Stored data
⟨

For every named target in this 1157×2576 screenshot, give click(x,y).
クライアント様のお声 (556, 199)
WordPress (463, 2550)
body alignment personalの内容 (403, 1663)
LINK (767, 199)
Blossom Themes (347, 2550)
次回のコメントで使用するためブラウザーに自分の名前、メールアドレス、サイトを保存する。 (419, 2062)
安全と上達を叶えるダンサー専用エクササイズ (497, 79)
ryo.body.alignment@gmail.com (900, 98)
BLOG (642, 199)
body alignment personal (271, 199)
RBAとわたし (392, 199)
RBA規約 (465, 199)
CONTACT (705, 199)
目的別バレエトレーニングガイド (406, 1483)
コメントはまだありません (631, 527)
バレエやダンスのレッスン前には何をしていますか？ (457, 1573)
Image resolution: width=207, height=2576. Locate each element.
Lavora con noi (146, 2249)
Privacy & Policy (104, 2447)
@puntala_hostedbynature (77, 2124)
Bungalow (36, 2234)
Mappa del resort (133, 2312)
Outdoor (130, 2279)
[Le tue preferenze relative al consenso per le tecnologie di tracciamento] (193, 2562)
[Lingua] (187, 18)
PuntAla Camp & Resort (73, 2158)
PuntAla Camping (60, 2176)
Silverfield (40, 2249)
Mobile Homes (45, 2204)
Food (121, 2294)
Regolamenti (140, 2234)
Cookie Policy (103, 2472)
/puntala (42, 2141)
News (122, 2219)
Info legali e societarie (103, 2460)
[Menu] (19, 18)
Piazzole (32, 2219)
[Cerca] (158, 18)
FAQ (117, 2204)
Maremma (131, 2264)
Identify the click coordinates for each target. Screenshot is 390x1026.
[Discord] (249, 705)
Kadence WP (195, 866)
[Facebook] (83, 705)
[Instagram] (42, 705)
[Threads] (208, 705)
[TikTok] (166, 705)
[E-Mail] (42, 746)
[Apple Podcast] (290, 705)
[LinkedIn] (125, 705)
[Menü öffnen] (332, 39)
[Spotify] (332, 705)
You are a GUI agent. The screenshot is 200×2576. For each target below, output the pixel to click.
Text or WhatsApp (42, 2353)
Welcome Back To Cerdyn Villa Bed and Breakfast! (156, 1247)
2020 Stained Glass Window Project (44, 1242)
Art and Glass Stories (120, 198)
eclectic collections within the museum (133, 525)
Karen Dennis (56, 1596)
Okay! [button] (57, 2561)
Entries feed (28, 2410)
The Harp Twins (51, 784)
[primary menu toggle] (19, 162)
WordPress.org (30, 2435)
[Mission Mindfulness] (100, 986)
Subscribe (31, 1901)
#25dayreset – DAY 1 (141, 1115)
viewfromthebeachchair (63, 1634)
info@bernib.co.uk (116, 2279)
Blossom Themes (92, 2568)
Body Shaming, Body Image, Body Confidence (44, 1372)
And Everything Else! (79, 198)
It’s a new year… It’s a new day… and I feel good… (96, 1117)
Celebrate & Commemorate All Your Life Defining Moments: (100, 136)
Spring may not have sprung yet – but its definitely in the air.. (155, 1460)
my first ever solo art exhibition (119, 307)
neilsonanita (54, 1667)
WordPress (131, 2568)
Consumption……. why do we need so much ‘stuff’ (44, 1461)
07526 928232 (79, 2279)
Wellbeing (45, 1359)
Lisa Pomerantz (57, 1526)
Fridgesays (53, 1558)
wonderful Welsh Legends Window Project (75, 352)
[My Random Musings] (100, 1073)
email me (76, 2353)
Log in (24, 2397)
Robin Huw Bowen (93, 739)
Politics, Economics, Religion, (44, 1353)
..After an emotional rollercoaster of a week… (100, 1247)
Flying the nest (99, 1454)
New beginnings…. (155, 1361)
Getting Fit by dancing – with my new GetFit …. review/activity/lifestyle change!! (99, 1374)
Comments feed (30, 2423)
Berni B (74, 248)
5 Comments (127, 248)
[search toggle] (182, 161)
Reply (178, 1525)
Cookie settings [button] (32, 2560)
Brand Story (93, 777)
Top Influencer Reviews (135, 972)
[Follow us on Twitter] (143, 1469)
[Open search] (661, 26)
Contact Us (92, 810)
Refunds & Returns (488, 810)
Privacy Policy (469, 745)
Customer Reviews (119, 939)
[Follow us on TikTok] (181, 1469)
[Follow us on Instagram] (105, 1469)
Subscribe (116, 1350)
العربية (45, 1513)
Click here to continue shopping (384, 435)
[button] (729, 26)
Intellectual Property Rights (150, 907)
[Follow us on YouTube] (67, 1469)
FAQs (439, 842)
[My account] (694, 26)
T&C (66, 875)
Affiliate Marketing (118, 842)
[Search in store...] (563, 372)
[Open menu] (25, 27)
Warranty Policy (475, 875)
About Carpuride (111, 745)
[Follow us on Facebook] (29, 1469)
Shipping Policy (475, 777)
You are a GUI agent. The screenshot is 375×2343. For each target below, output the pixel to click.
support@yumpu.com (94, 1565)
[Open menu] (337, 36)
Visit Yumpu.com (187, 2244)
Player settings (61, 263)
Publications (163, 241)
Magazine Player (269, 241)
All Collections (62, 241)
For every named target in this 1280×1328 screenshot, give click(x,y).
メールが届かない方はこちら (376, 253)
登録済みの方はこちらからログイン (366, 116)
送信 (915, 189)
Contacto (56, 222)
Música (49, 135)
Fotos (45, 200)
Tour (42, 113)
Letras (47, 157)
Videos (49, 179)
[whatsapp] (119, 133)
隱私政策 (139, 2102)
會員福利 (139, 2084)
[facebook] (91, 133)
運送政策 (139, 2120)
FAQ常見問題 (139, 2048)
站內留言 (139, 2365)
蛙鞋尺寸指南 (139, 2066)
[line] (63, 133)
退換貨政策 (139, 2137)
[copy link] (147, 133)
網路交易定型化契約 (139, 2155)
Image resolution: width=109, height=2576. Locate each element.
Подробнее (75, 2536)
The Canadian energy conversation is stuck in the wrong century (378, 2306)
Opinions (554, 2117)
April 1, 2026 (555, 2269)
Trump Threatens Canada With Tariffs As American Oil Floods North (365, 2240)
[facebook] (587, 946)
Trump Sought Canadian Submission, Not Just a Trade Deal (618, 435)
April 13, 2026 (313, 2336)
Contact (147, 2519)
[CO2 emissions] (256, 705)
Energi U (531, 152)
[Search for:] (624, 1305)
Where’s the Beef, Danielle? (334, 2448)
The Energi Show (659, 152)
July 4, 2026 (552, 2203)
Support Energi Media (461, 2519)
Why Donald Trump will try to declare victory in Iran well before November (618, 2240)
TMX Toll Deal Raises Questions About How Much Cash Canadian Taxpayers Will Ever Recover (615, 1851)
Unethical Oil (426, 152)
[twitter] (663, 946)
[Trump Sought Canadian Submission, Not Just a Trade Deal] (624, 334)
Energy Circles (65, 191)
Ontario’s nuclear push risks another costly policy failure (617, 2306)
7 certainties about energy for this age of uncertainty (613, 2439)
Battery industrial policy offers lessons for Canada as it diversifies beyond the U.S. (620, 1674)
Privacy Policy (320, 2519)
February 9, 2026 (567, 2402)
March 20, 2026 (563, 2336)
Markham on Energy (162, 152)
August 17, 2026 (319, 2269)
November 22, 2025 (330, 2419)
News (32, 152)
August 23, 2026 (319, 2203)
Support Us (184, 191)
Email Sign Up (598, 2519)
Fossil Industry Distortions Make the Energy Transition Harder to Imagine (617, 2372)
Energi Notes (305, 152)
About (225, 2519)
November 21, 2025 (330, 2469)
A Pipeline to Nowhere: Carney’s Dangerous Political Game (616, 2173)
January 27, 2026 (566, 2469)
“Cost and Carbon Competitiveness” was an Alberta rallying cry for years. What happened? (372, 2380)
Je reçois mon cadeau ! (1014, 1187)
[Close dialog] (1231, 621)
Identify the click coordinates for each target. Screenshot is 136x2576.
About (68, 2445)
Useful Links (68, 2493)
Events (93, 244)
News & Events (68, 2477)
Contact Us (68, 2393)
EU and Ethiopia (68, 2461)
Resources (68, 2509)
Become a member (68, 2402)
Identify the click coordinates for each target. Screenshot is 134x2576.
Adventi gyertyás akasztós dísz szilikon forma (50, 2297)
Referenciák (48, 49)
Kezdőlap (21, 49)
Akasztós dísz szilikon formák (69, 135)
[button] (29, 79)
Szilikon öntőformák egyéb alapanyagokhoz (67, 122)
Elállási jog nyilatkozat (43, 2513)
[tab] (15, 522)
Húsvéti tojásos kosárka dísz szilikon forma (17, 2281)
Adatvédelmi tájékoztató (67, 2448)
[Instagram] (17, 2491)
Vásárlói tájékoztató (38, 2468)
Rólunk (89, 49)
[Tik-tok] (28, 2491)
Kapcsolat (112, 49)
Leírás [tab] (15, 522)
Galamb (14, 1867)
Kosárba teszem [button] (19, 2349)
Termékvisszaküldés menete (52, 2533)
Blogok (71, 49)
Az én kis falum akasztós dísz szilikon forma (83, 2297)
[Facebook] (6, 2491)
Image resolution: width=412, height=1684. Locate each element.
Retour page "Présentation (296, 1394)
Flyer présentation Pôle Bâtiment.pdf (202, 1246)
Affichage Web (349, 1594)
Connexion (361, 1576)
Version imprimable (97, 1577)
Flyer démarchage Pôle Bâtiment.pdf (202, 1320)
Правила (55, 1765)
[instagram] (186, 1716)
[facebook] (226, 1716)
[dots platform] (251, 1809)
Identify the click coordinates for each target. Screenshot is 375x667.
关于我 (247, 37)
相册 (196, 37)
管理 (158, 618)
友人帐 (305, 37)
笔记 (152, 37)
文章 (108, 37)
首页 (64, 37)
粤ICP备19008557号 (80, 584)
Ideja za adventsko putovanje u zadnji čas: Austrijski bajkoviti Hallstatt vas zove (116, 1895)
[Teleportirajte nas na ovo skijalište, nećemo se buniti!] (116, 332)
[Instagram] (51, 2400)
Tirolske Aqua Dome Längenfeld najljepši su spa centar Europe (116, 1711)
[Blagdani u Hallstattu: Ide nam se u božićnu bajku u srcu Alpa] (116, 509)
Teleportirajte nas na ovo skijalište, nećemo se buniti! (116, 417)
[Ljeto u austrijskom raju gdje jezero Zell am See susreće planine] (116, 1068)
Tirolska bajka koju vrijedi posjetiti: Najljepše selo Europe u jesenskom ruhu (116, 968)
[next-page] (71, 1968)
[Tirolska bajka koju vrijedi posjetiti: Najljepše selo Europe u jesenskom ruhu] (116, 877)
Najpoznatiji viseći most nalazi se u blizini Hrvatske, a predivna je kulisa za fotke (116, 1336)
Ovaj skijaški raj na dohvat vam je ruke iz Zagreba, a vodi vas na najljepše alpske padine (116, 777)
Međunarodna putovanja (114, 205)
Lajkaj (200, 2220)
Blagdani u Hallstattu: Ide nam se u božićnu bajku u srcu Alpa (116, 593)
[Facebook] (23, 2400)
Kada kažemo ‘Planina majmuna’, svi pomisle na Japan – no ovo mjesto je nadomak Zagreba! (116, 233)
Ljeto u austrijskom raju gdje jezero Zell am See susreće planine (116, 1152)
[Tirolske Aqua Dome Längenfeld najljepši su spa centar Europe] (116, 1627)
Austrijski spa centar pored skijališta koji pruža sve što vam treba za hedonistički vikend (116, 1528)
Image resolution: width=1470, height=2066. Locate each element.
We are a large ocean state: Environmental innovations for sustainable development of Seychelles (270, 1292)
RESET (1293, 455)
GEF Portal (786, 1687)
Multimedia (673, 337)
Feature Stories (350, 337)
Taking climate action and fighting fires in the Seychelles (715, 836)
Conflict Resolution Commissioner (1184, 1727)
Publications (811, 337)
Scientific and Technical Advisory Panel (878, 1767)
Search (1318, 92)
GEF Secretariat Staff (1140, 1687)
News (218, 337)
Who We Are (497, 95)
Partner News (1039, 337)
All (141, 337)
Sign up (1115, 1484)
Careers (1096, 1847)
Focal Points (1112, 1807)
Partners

⟩

- _Your objective_: Your task is to reproduce the entries exactly, starting at the first line and ending with the line containing "Mappa del resort (133, 2312)".

- _Exercise output_:
For every named target in this 1157×2576 screenshot, give click(x,y).
クライアント様のお声 (556, 199)
WordPress (463, 2550)
body alignment personalの内容 (403, 1663)
LINK (767, 199)
Blossom Themes (347, 2550)
次回のコメントで使用するためブラウザーに自分の名前、メールアドレス、サイトを保存する。 (419, 2062)
安全と上達を叶えるダンサー専用エクササイズ (497, 79)
ryo.body.alignment@gmail.com (900, 98)
BLOG (642, 199)
body alignment personal (271, 199)
RBAとわたし (392, 199)
RBA規約 (465, 199)
CONTACT (705, 199)
目的別バレエトレーニングガイド (406, 1483)
コメントはまだありません (631, 527)
バレエやダンスのレッスン前には何をしていますか？ (457, 1573)
Image resolution: width=207, height=2576. Locate each element.
Lavora con noi (146, 2249)
Privacy & Policy (104, 2447)
@puntala_hostedbynature (77, 2124)
Bungalow (36, 2234)
Mappa del resort (133, 2312)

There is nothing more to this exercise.